There are obviously deeper unconscious biases ingrained in society that start from an early age and I’d love to see more being done in primary and secondary schools, but other than to continue to call it out, support diverse people and promote non typical people who may not get the prominence of others, it’s difficult.

We watched a panel of awesome founders in LA earlier this year talk about their journey, only 1 of 10 on the panel was female. You’re telling me in California there aren't 5 great female or more diverse founders.

Personally I just try to offer free help to any underrepresented people who want any help, when asked or if I’m at events. I’d definitely recommend the female founders circle at The Startup Network run by my good friend Vicki or getting behind the team at Indigitek, or Kristen Hunter and team at Grapevine.

Lastly, we'd love to hear your advice for others who are interested in product or leadership roles within startups. What skills, attitudes, or experiences do you think are most important? Do you have any recommended readings, communities, or learning resources that helped you on your journey?

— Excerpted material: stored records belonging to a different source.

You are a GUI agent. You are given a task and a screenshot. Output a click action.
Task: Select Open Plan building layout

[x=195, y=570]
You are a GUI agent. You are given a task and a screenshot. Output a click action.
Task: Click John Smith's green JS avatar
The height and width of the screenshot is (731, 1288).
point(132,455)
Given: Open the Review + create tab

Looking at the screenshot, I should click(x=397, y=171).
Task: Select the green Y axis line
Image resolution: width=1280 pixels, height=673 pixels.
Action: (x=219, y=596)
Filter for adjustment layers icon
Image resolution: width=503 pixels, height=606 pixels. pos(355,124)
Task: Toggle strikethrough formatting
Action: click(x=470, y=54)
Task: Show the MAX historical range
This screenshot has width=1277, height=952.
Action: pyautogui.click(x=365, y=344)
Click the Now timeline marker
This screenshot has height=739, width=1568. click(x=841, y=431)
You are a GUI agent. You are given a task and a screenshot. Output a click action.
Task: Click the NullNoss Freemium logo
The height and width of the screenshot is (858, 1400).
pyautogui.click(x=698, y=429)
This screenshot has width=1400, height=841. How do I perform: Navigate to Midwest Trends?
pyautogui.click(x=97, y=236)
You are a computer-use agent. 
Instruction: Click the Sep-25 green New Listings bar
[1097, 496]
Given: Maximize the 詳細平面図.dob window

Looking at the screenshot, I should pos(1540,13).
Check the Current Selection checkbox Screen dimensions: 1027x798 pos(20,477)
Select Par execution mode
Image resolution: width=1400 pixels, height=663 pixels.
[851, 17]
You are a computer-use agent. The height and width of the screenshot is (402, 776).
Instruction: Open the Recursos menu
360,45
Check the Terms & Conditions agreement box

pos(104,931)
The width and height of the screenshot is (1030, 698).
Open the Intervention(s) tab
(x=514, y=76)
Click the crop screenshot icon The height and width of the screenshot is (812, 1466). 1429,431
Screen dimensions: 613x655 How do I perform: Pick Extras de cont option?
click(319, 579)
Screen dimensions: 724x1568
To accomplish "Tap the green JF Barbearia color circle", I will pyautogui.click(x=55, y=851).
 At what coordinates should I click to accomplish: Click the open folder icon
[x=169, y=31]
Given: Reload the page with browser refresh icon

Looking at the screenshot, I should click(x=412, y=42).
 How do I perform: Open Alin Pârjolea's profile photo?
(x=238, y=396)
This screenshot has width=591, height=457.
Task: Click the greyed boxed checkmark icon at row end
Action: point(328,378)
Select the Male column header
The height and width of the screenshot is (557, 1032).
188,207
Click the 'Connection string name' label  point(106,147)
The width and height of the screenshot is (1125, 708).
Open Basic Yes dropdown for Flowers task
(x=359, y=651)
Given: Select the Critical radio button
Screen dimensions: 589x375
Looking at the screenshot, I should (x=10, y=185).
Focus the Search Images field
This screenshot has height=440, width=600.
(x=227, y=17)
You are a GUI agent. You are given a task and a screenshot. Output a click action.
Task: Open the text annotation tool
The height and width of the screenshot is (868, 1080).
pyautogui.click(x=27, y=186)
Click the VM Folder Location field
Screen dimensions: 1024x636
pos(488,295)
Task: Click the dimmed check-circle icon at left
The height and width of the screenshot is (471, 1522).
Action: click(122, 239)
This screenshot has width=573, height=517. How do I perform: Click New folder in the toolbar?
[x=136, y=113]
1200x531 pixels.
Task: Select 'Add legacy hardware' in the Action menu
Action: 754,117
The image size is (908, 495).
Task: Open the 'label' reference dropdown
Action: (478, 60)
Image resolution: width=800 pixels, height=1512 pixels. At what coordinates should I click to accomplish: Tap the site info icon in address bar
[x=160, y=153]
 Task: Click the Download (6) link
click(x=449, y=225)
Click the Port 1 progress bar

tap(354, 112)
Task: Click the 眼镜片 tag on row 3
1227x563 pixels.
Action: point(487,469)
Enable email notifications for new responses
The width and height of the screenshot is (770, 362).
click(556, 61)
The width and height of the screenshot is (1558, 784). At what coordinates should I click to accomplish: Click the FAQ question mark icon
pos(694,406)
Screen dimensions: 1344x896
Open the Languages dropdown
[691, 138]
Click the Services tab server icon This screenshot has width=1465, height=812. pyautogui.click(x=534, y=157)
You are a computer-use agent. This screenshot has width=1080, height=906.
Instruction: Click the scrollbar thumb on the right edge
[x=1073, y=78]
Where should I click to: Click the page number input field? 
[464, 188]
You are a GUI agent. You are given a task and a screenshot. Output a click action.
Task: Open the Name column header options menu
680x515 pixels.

Be inquisitive, ask why a lot, don’t settle for this is the way X company does it so it should work, or the way it's always been done. Be hypothesis and test driven, focussing on developing better questions. Learn to code or develop your SQL / data skills and be good with cutting your own data to form insights.

From a product perspective, I love Cagan’s work and all of his theses on product and development, study network effects, a sprinkle of PLG theory if you’re in saas (but not too much), any quality UX and design conferences as they tend to have more depth of thinking and of course Reforge courses. Also, join the right type of startup, check your ego at the door and get your hands dirty, it’s the best way to learn.